Dupe profanity list words results in error
trinker opened this issue · 1 comments
trinker commented
dats <- c(
"crowdflower_deflategate",
"crowdflower_products",
"course_evaluations",
"crowdflower_self_driving_cars",
"crowdflower_weather",
"hotel_reviews",
"kaggle_movie_reviews",
"cannon_reviews",
"kotzias_reviews_amazon_cells"
)
cdat <- combine_data(dats[1])
sdat <- get_sentences(cdat)
swears <- profanity(sdat, profanity_list = c( 'shit', 'shit'))

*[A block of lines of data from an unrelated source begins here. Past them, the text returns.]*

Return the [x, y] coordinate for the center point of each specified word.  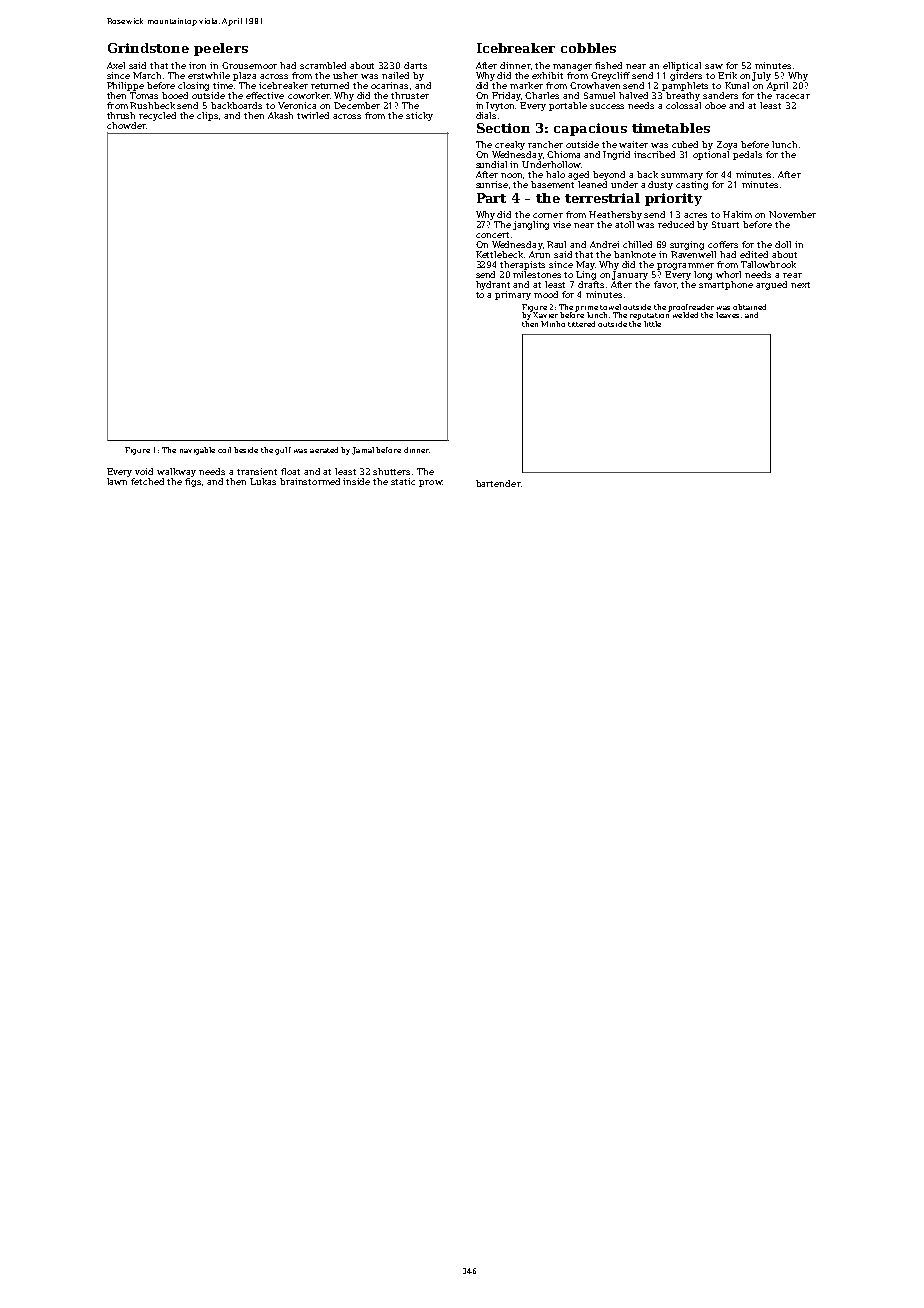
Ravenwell [693, 254]
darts [415, 65]
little [652, 324]
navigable [197, 451]
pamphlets [685, 86]
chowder [126, 125]
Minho [553, 324]
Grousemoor [249, 65]
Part [491, 198]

Error in vecseq(f__, len__, if (allow.cartesian || notjoin || !anyDuplicated(f__, :
Join results in 187093 rows; more than 187044 = nrow(x)+nrow(i). Check for duplicate key values in i each of which join to the ..
Checking to make the list unique is needed.
trinker commented
Use:
fix_profanity_list <- function(x, warn = TRUE, ...){
if(!is.atomic(x)) stop('A `profanity_list` must be an atomic character vector.')
if(!is.character(x)) stop('A `profanity_list` must be a character vector.')
if (any(grepl('[A-Z]', x), na.rm = TRUE)) {
if (warn) warning('Upper case characters found in `profanity_list`...\nConverting to lower', call. = FALSE)
x <- tolower(x)
}
if (anyNA(x)) {
if (warn) warning('missing values found in `profanity_list`...\nRemoving all `NA` values', call. = FALSE)
x <- x[!is.na(x)]
}
if (anyDuplicate(x) > 0) {
if (warn) warning('duplicate values found in `profanity_list`...\nRemoving all duplicates', call. = FALSE)
x <- unique(x)
}
x
}
Already in dev version as a function, just needs a line:
profanity_list <- fix_profanity_list(profanity_list)